━━━━━ Data supplied

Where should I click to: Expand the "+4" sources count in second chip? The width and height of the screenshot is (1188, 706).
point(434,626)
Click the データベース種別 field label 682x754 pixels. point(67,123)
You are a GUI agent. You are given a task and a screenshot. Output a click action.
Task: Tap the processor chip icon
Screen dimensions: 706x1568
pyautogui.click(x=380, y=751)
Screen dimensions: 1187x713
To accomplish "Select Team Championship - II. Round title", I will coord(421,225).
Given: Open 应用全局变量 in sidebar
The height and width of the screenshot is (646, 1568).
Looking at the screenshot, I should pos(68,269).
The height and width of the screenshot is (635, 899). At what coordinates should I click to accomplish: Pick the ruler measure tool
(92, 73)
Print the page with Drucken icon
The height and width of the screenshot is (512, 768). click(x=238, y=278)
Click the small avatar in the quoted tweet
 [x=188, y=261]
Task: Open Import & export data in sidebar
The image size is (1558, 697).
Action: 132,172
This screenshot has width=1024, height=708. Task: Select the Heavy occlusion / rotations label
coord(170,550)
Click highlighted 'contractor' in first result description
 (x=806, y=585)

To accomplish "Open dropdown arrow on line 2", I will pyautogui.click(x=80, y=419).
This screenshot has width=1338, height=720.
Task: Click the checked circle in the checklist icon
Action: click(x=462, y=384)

━━━━━━━━━━

▶ [Exercise instructions]: Every line in the listing that holds the string "sidebar" should be copied out.

▶ [Response area]:
Given: Open 应用全局变量 in sidebar
Task: Open Import & export data in sidebar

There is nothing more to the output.